There are different kinds of love, but none of them seem to suit Hester Collyer (Rachel Weisz) – at least, none she’s found. In The Deep Blue Sea, she is loved by two men: her husband William (Simon Russell Beale), and her lover Freddie (Tom Hiddleston), but William’s love is too reserved and Freddie’s is too casual. She is a woman of strong passion unable to find her match, and she is lonely.

Written and directed by Terence Davies, adapted from a 1952 play by Terence Rattigan set just after the Second World War, the film opens with a fragmented sequence that mixes past with present in order to depict Hester’s state of mind during a suicide attempt. We learn that at one point she was married to William and then began a passionate affair. How her relationships soured isn’t immediately clear, and even when we discover the catalyst for her suicide attempt, it only scratches the surface of her loneliness.

The film has a whispery tone and a patient camera. There’s a smoky aura in the cinematography by Florian Hoffmeister and an excited romanticism in the strings of the classical score, suggesting the intensity of its heroine confined within a prim setting. At first the film’s quietness is difficult to engage with, but over time it develops a beautiful rhythm and allows for remarkable scenes. My favorite follows a moment of desperation that leads Hester into a subway tunnel, where she remembers hiding with her neighbors during a London air raid. One man leads the group in singing the 19th century Irish song “Molly Malone,” and the rhythm of the music combines with the slow sweep of the camera to generate a haunting effect.
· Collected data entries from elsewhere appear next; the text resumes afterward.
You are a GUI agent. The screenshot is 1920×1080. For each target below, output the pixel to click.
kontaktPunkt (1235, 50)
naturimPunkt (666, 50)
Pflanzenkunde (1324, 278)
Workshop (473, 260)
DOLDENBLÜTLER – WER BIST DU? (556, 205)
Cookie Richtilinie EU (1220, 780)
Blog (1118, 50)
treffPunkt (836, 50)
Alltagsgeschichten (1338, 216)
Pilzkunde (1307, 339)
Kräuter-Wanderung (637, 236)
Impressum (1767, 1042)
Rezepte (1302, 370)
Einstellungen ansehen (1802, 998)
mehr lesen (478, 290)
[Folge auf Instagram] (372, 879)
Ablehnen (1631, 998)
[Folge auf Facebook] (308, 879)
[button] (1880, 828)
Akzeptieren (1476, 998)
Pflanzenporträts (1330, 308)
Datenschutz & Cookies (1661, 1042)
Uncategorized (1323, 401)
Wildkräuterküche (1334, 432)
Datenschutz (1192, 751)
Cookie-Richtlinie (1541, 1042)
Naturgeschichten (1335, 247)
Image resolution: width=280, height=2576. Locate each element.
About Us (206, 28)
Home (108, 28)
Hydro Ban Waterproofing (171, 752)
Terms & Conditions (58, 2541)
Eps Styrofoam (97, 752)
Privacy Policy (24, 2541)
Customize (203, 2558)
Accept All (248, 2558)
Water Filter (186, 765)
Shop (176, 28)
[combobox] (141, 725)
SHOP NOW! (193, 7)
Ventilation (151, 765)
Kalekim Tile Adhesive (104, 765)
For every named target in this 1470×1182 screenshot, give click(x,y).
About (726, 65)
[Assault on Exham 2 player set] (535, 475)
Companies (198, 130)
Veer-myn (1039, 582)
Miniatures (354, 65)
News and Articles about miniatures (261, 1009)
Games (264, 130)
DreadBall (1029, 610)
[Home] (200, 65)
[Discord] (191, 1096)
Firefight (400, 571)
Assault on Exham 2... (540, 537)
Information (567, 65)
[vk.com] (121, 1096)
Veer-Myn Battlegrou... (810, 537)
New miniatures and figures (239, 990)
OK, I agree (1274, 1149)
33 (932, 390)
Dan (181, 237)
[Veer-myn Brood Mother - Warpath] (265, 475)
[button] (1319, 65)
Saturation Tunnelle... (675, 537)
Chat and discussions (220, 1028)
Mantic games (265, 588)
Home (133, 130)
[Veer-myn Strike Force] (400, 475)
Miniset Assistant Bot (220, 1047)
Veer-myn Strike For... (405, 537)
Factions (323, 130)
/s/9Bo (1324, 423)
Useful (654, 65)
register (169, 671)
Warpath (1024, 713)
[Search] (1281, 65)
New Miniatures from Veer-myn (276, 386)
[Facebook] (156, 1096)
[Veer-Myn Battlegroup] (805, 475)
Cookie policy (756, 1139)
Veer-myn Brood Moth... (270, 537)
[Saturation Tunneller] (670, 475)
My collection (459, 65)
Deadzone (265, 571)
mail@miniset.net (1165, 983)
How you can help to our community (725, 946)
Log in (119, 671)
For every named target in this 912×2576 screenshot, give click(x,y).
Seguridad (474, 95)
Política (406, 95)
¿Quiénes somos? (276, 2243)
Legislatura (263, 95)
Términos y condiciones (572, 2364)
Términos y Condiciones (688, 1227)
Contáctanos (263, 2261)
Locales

It expresses love, comfort, and regret.

There are great dialogue scenes between Weisz and Beale, who play the estranged couple with feelings of mutual loss and understanding. When they reunite following her suicide attempt, the actors bring tenderness to the exchange that deepens our understanding of their bond. There’s also a telling flashback which shows William’s mother, a woman whose icy traditionalism and disregard of feelings represents a world Hester is in rebellion against. William was brought up in that world; his upper lip is too stiff.

Weisz’s challenge is to give us an understanding of Hester’s desires and decisions, which often defy reason. Her performance suggests that Hester’s passion is not a choice made but almost an affliction suffered. She does not fully comprehend it but has no choice but to heed it, and the disconnect it creates through both her romances leaves her with a constant ache that can be felt under the surface of all of her scenes. Weisz has long been one of my favorite actresses, and this is one of the strongest performances I’ve seen from her.

Her Hester is aptly – and methinks not accidentally – named, following of course the famous Hester Prynne of The Scarlet Letter, another adulteress isolated from the world by social strictures. She wore her letter publicly. Hester Collyer carries hers on the inside.